In the same vein, the Court expressly held in Nduul v. Wayo & Ors (2018) LPELR – 45151 (SC) as follows:
“It must be stated right away that this Court and indeed all appellate Courts frown at the proliferation of issues for determination. It is not the number of issues distilled for determination that determines the success of an appeal but their content and quality. Issues for determination should not be unnecessarily prolix and unwieldy. They should be a clear and concise statement of the complaint against the judgment, which is the subject of the appeal. The danger in proliferating the issues for determination is that they often obscure the real issues in the appeal. It serves no useful purpose and it is a practice that should be avoided. See: Ogbuanyinya v. Okudo (No. 2) (1990) 4 NWLR (146) 551 @ 567, Clay Industries (Nig.) Ltd. v. Aina & Ors. (1997) 8 NWLR (Pt. 516) 208; Ogunyade v. Osunkeye (2007) 15 NWLR (Pt. 1057) 218.”
In the instant case, two issues which are issues 3 and 5 were distilled from Ground 14. Issues 3 and 5 are therefore, proliferated issues and since it is not in tandem with our law, to consider proliferated issues, issues 3 and 5 are hereby discountenanced.

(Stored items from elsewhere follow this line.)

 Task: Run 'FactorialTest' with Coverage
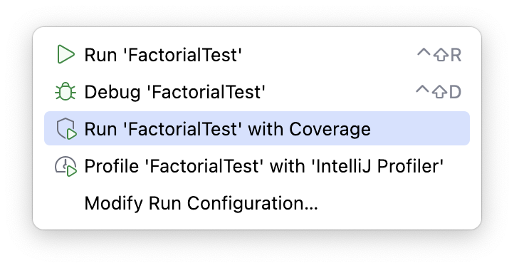(257, 128)

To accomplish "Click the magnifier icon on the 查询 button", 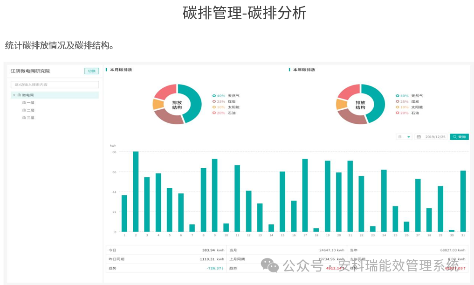I will 454,137.
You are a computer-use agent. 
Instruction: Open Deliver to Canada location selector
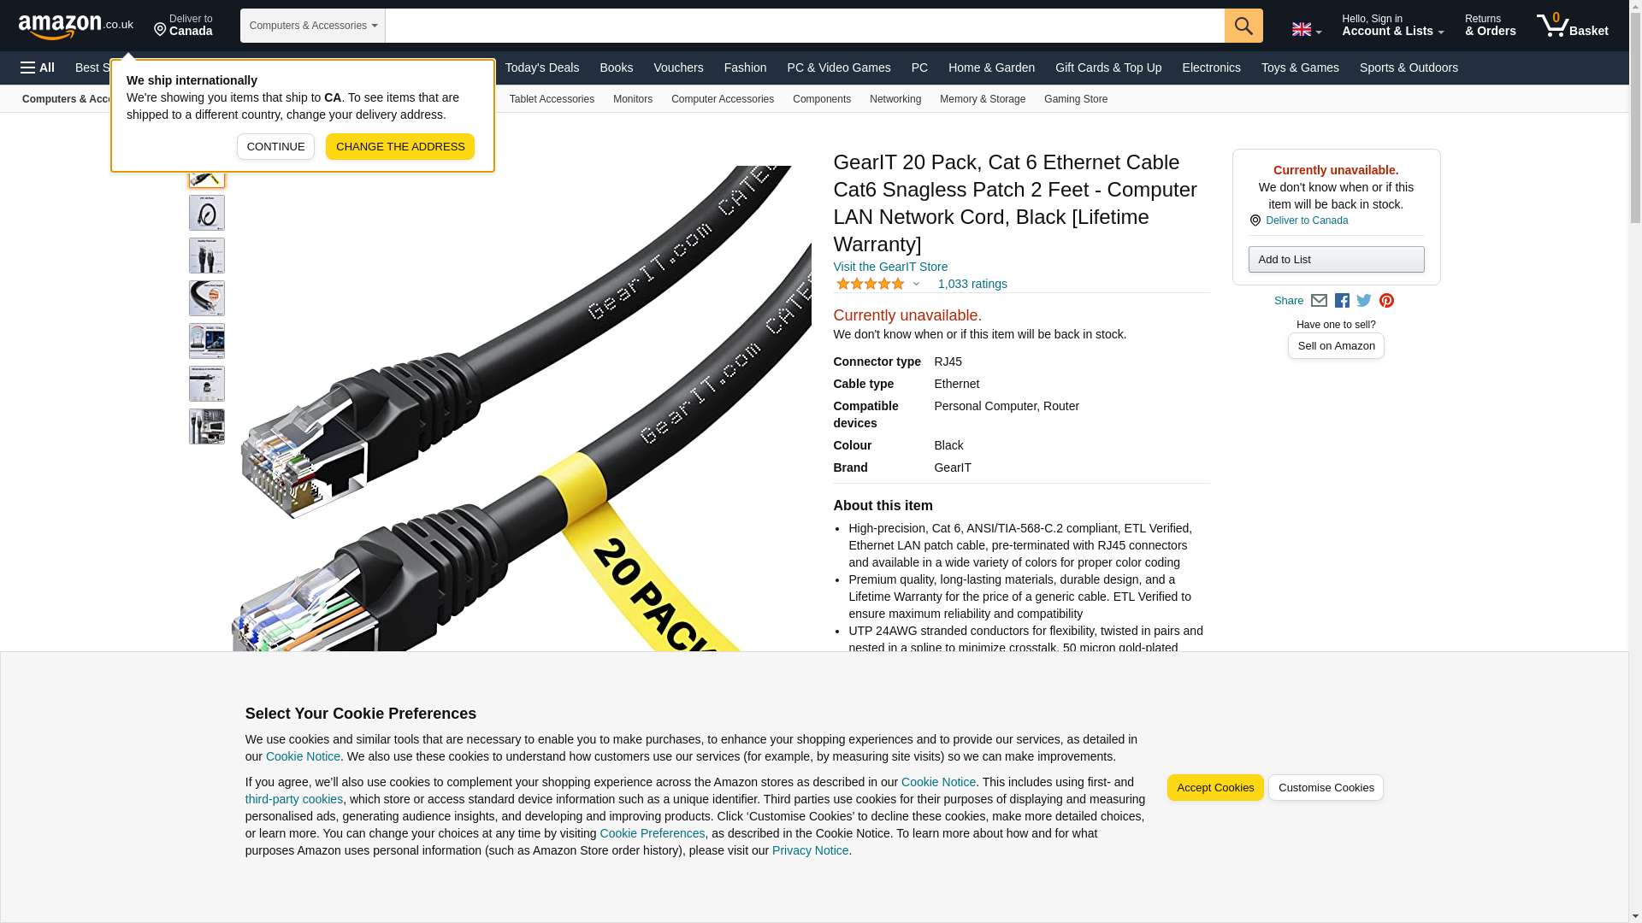[x=183, y=26]
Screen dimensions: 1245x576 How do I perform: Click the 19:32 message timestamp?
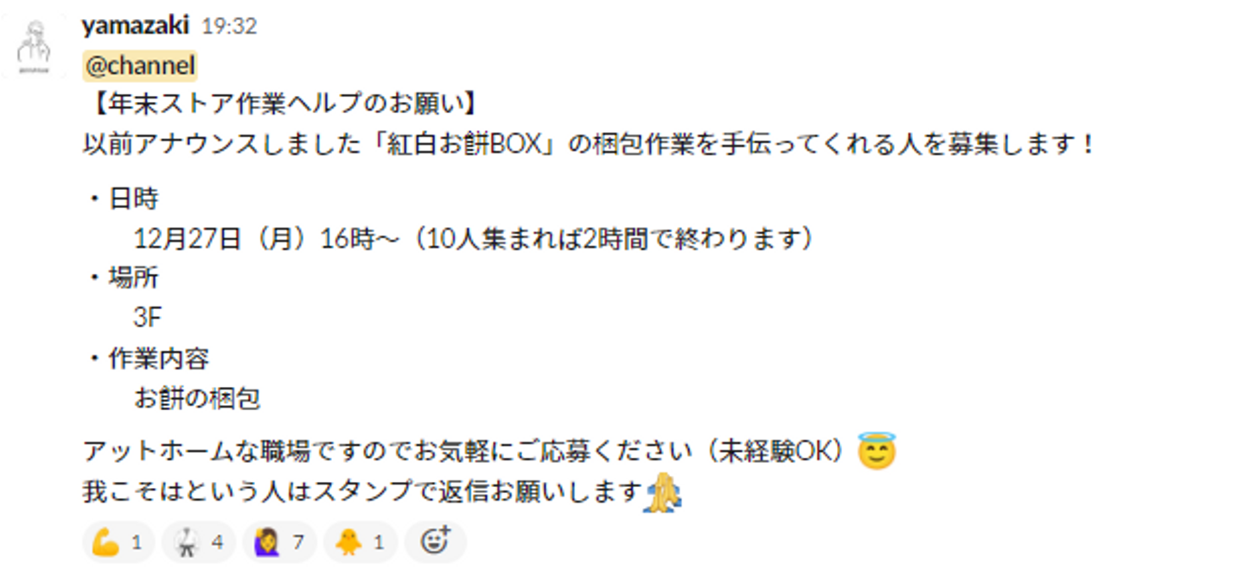pyautogui.click(x=229, y=27)
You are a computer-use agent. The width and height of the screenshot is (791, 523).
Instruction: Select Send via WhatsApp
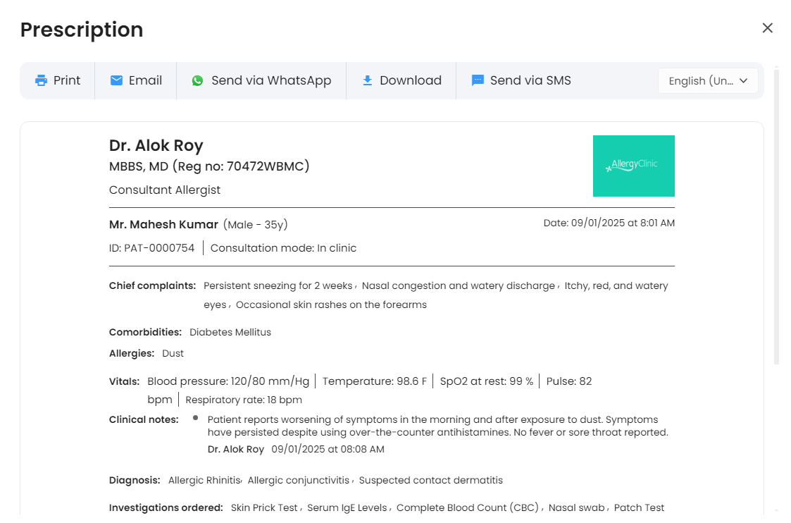271,80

What then is left of the seven issues raised by the appellant and adopted by the respondents are issues one, two, four, six and seven. These five remnants of the issues for determination need to be re-arranged. I will in the interest of clarity and fairness re-package the issues into three. These will then read as follows:
1. Whether the appellant was arrested on the basis of a prima facie case against him or upon a reasonable suspicion of having committed an offence.
2. Whether it was established in evidence that the appellant dictated to his client what to write in his statement to the Police.
3. Whether the appellant from the evidence before the lower Court, proved his claim of infringement of his fundamental rights.

Issue One:
This issue is -Whether the appellant was arrested on the basis of a prima facie case against him or upon a reasonable suspicion of having committed an offence.
Learned counsel for the Appellant while arguing this issue submitted that the standard of proof in a criminal matter is reasonable suspicion and certainly not by prima facie basis as erroneously held by the lower Court. He further submitted that the phrase ‘’Prima Facie’’ is defined by Black’s Law Dictionary, 8th Edition at p. 1228 thus: “At first sight; on first appearance but subject to further evidence or information’’. While the Phrase ‘’reasonable suspicion’’ is defined in Black’s Law Dictionary 8th edition at p. 1497, thus “Particularized and objective basis, supported by specific and articulable facts for suspecting a person of criminal activity’’.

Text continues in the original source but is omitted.